Parables | Sojourners

Parables

When I approach the evening a last time
with ashes and the silence of apples
or the sea and its pull from land
then the calm left over from the wind's retreat
across the world a thousand miles
returns to fill in the empty corners...
a calm that comes and goes
without a place or designation
as the spirit does.
At times our many words intrude
and we cling to them with hope that somehow
they will fit and save us.
But in the end we are here alone
with only poor translations.
We talk and our speech is punished by our lives.
What remains
the ravishing largess of Parables
for they depend on what is left unsaid
as when on our last day together I look up at you
without desire
and we begin to make our preparations for the Journey.
And yet it is not as we imagined it
the rich man in his red hat
the poor one in his penance.
When the table is set
and the streets are empty
a light is burning in a cave somewhere
and the smallness of God is asleep
inside the wheat and water.
Then, the beggar multiplies
the loaves and fishes
and sings a Kaddish for the heart.
Outside the Polish village (that is no more)
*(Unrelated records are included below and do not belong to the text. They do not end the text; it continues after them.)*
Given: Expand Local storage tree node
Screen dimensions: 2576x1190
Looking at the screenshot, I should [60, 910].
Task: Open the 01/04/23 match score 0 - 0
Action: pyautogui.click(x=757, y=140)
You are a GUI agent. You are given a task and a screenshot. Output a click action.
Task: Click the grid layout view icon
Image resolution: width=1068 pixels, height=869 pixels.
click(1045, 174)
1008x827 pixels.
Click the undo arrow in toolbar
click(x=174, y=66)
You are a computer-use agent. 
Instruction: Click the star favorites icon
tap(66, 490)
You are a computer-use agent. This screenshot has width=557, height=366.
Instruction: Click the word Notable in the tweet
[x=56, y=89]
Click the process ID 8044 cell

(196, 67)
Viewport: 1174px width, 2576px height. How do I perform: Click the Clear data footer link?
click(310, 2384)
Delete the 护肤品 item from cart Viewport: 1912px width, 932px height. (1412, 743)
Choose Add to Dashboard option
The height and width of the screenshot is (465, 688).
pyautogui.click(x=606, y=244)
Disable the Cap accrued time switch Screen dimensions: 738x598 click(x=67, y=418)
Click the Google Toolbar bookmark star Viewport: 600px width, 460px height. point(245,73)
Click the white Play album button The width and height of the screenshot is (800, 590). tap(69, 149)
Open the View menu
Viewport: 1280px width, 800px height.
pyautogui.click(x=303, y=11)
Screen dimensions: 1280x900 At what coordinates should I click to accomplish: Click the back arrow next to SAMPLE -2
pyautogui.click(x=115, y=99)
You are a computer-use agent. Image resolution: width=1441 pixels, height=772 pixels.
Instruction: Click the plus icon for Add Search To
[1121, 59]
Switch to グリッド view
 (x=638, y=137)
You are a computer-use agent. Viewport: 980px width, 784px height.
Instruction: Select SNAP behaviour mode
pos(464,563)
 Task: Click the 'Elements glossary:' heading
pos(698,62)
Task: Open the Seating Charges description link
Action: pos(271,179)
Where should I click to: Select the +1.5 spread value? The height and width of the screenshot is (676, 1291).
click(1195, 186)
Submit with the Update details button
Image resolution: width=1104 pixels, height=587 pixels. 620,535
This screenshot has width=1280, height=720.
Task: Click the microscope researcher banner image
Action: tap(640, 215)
The Messenger comes with his violin
and a little dance, the somnambulist
the stranger in our midst
the Rabbi of our confessions.
And later on when there is nothing left
to hold on to, when the trench is closed
and the bones poke up through the earth
and history is dumb with separation
then the power comes in staying awake
as though it mattered and the light
pours out of the sky and nails you to the Universe again.
In another time the mustard seed is fallen
and the leaves of trees give up their fortune
but to spend time with them is the secret.